Effets du scandale sur le végétarisme et la bio-attitude

Société

Le denim-poubelle

 
Levi’s a lancé en janvier dernier, pour sa collection Printemps 2013,  une nouvelle gamme de jeans éco-friendly : Waste<Less. Conçus avec 20% de plastique recyclé (issu de bouteilles et d’emballages plastiques triés et traités), ces nouveaux jeans répondent aux exigences de la marque d’adopter une image saine et respectueuse de l’environnement auprès de ses consommateurs. Ce lancement poursuit ainsi les engagements de la marque depuis 2009, et fait écho à la précédente gamme Water<Less qui proposait une fabrication moins gourmande en eau.

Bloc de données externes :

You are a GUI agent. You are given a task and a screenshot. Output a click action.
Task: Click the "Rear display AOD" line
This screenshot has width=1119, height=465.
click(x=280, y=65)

Avec l’audacieux slogan « These jeans are made of garbage » (*Ces jeans sont fait de déchets), les jeans Waste<Less allient un discours éco-responsable au style reconnaissable de la marque californienne. Quels intérêts présentent alors le développement de gammes « green » pour les géants du prêt-à-porter ?

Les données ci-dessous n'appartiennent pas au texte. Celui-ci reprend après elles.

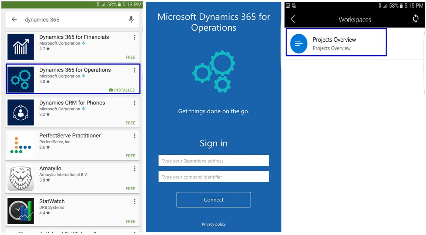Select the Amaryllo tiger app icon
Screen dimensions: 426x235
(21, 178)
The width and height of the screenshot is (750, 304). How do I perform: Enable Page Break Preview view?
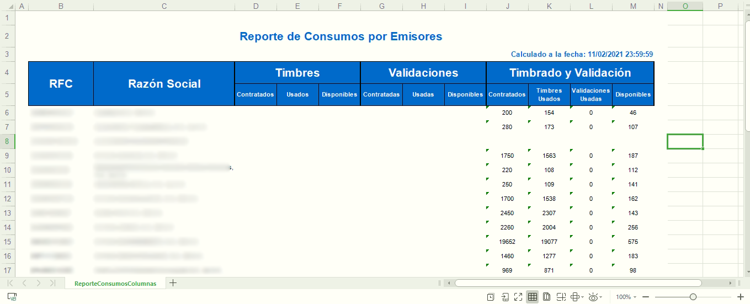(561, 297)
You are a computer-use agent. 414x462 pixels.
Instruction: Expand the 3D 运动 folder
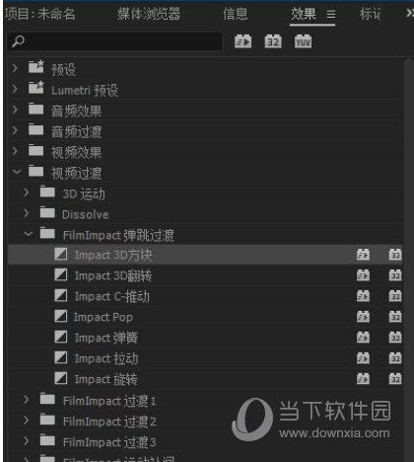click(27, 193)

Avant tout, les marques cherchent à améliorer leur réputation auprès d’un public mieux informé et plus concerné. À l’image de la campagne « Detox » de Greenpeace qui a bénéficié d’une forte publicité, un réel besoin de connaître la qualité et l’origine des produits que nous consommons émerge.

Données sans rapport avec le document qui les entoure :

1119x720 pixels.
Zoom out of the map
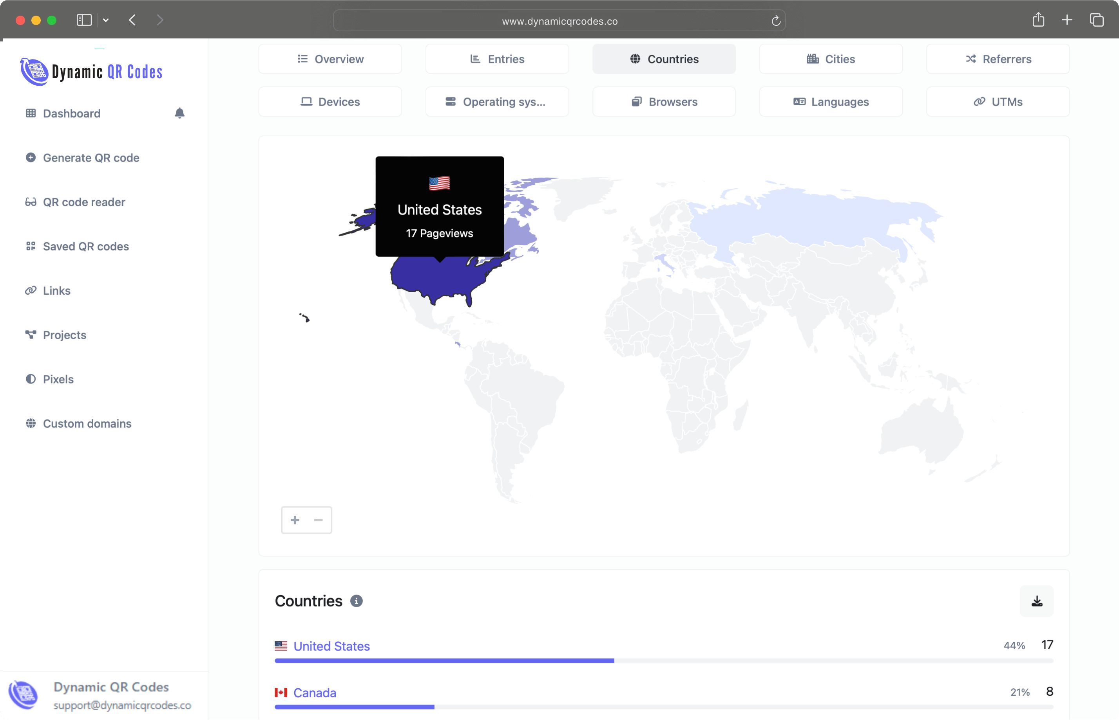[318, 519]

Lancée en juin 2011, « Detox » engage les grandes marques de prêt à porter telles que Levi’s, Zara, C&A, Benetton et bien d’autres, à éliminer la présence de composés chimiques nuisibles pour la santé et l’environnement dans leurs produits. Après avoir dénoncé le gâchis et la pollution des eaux employées dans leurs chaînes de production aux quatre coins du monde, Greenpeace s’est attaqué aux ethoxylates de nonylphénol, des substances chimiques présentes dans les vêtements, qui perturbent l’environnement et peuvent causer des troubles du système endocrinien (*responsable de la production d’hormones).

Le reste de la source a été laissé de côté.